***** Supplied entries *****

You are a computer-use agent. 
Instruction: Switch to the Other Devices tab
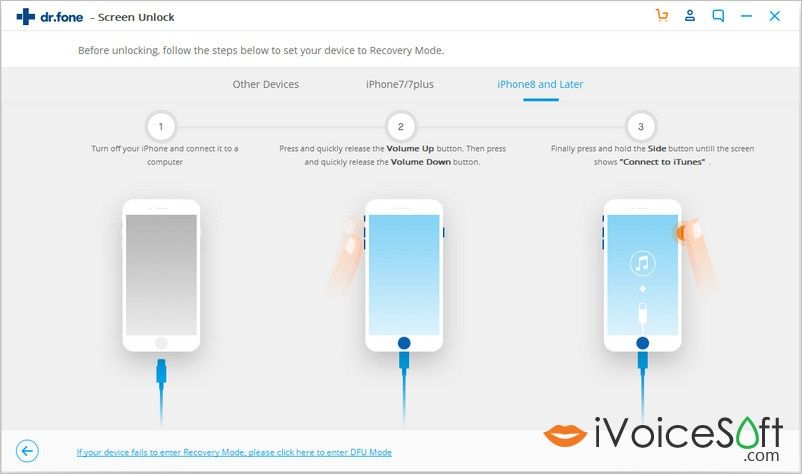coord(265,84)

*****
***** Supplied entries *****

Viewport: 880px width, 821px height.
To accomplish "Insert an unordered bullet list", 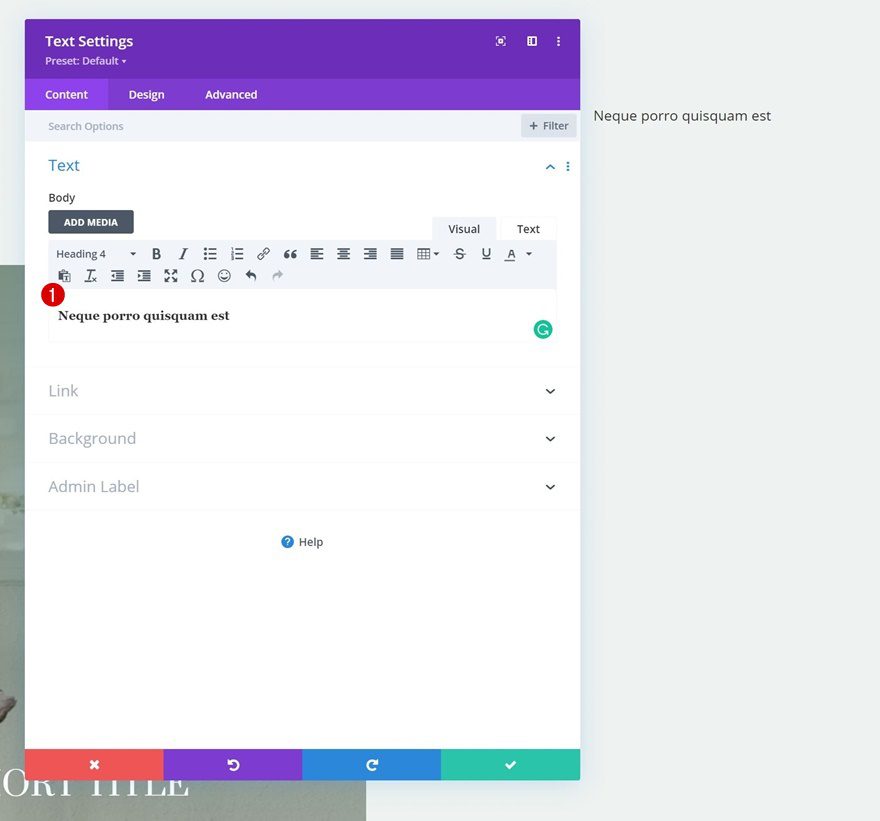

*****

Objective: Copy the lines word for word, from the line with "You are a computer-use agent." through the line with "coord(265,84)", and leave the pictures out.

Exercise response:
You are a computer-use agent. 
Instruction: Switch to the Other Devices tab
coord(265,84)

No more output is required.